O açude Castanhão já acumula 1m38cm de chuva em 2026, superando todo o acumulado de 2025 (1m16cm) mesmo com apenas (menos) de dois meses da quadra chuvosa, que termina em maio. O dado reforça a perspectiva inesperada de um inverno mais consistente no Ceará e aumenta a possibilidade de repetir um desempenho semelhante ao de 2024, quando o acumulado chegou a 5m18cm. No entanto, o açude ainda está longe de ganhar volume de sefgurança, pois está com somente 22,18% de sua capacidade. Localizado no município de Jaguaribara, o Castanhão é o maior reservatório do Brasil, com capacidade para 6,7 bilhões de metros cúbicos de água, e funciona como o principal pilar da segurança hídrica cearense.
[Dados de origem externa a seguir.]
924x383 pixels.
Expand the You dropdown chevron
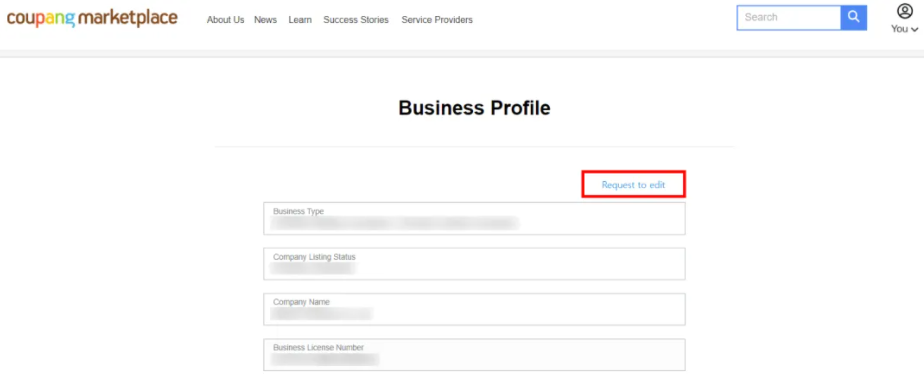coord(915,29)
Sistema hídrico favorece o Castanhão
Um fator adicional anima as projeções. O Açude Orós, segundo maior reservatório do estado e localizado na mesma bacia hidrográfica, está hoje com 78,71% da capacidade. No mesmo período de 2025, o reservatório estava com 63,97%. Faltam apenas 1m02cm para o Orós sangrar. O ritmo recente reforça essa possibilidade: entre domingo e segunda-feira o nível subiu bons 11 centímetros. Mantida essa média de recarga, o reservatório pode atingir a capacidade máxima ao longo da quadra chuvosa. Caso isso ocorra, o transbordamento do Orós beneficia diretamente o Castanhão, já que as águas seguem pelo rio Jaguaribe, reforçando a recarga do maior reservatório do Ceará.
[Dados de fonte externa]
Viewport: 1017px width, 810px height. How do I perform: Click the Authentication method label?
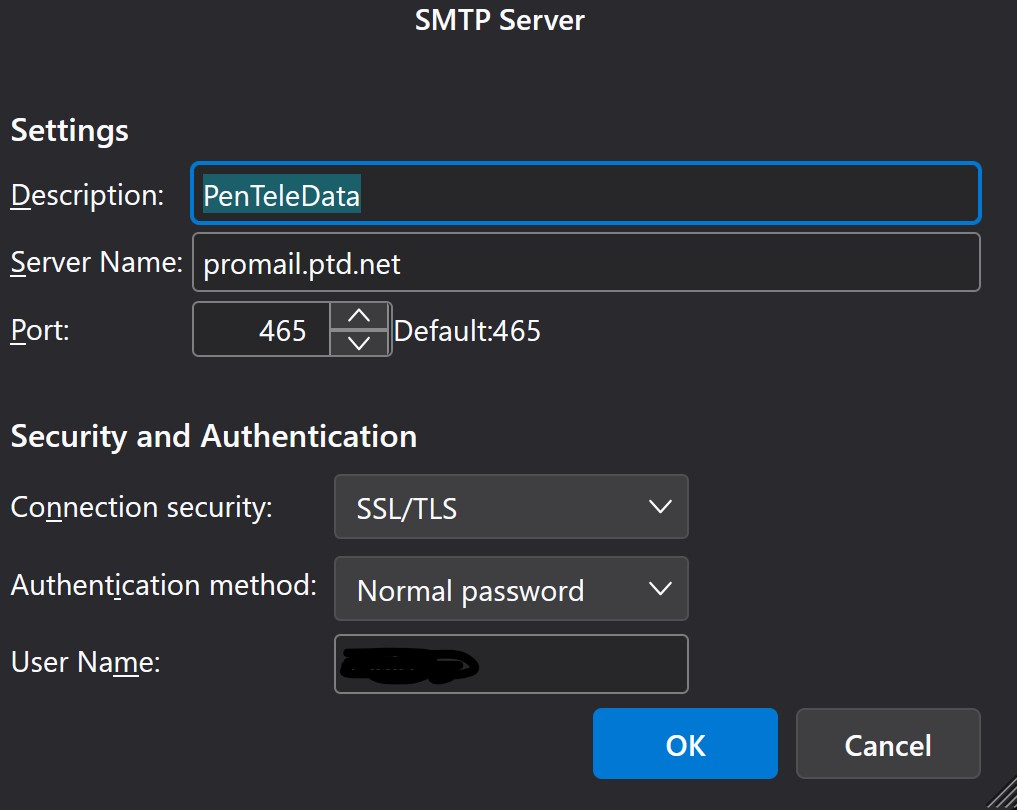[x=163, y=585]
Estrutura estratégica do Ceará
O Castanhão cumpre funções estruturais para o estado:
•Abastecimento da Região Metropolitana de Fortaleza, via Eixão das Águas
•Controle de cheias do rio Jaguaribe
•Irrigação agrícola no Vale do Jaguaribe
•Piscicultura em larga escala, sobretudo tilápia
•Reserva estratégica para períodos de seca
Inaugurado em 2003, o reservatório atingiu sua capacidade máxima apenas duas vezes, em 2004 e 2009, o qu demonstra o desafio que é enchero gigante reservatório.
Termômetro do inverno
Em um estado historicamente marcado por ciclos de estiagem, cada metro de chuva acumulado no Castanhão tem peso estratégico. Com o inverno ainda em andamento e com reservatórios importantes se aproximando da sangria, o cenário hídrico de 2026 começa a desenhar um quadro mais favorável que o de 2025, com impacto direto no abastecimento e na segurança hídrica do Ceará.